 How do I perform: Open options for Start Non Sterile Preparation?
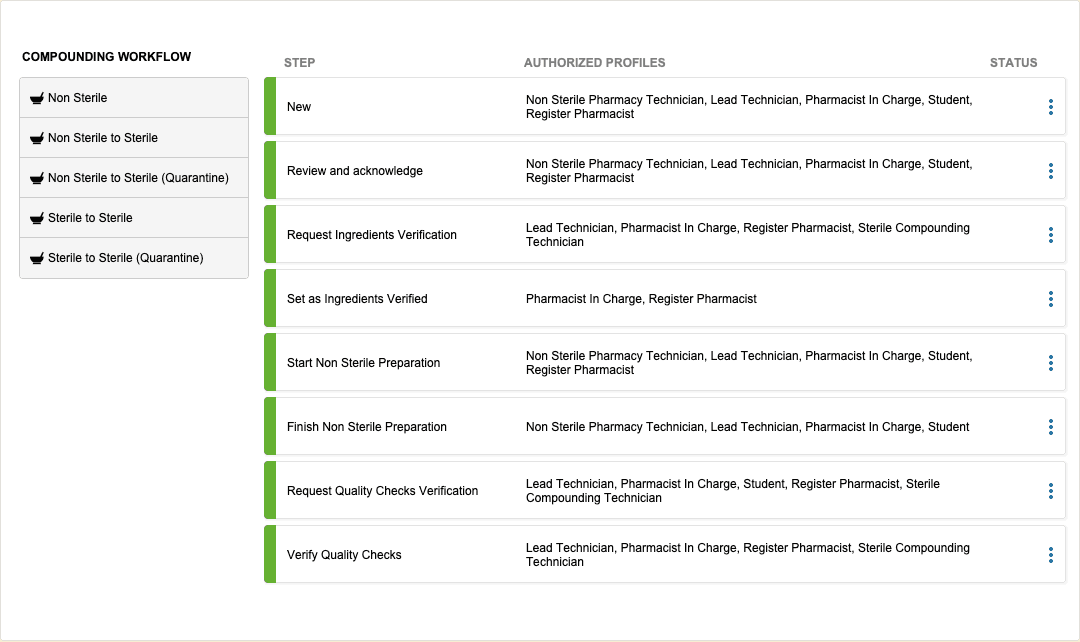coord(1050,363)
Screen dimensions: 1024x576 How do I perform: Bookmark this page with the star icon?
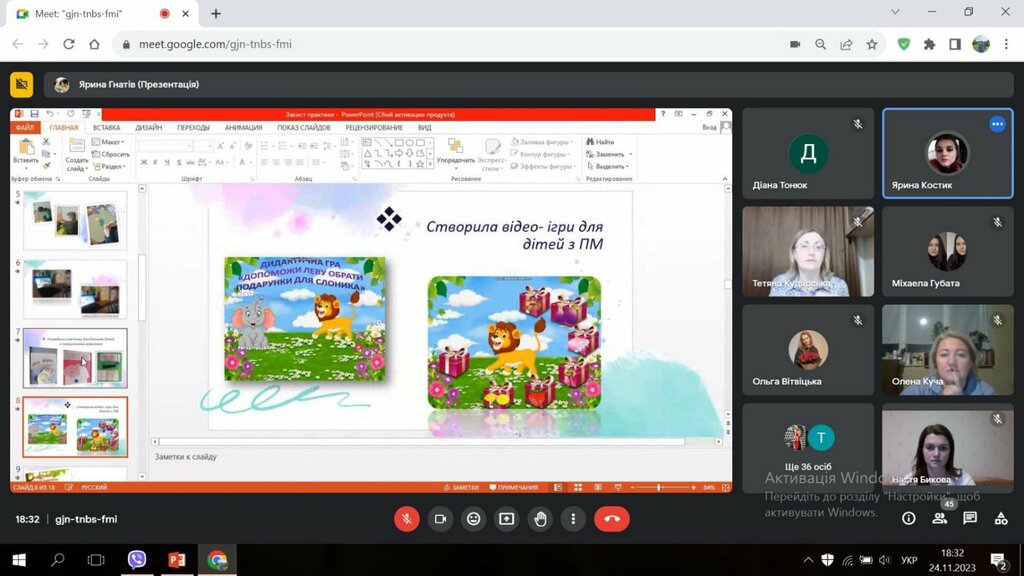point(872,44)
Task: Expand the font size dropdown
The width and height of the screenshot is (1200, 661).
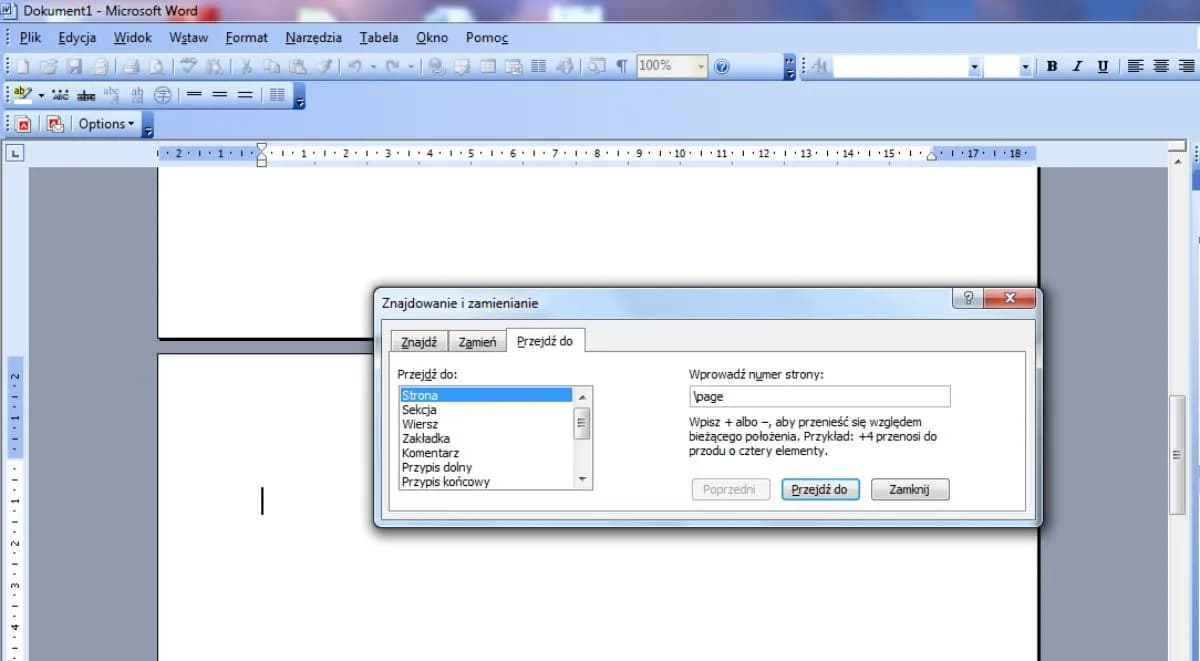Action: point(1025,66)
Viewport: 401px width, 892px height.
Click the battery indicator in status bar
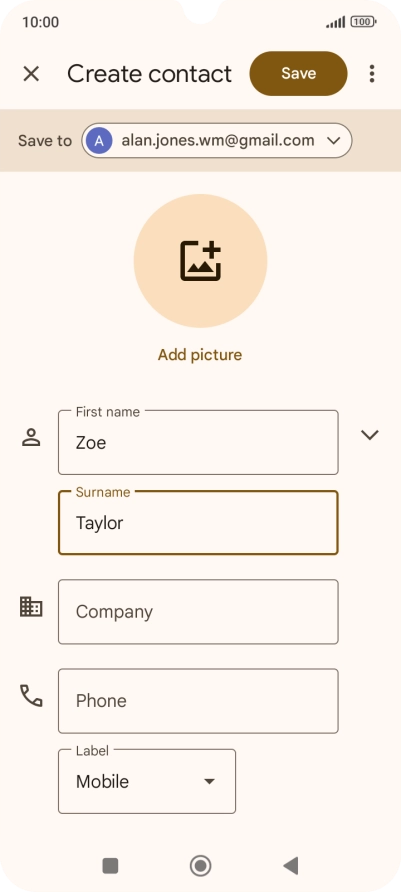(x=363, y=22)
* * *
• Task
Your copy should hold only the lines from the line with "Viewport: 401px width, 892px height." through the end of the data above, both ends included, transcribed exactly and without pictures.

• Solution to the exercise
Viewport: 401px width, 892px height.
Click the battery indicator in status bar
(x=363, y=22)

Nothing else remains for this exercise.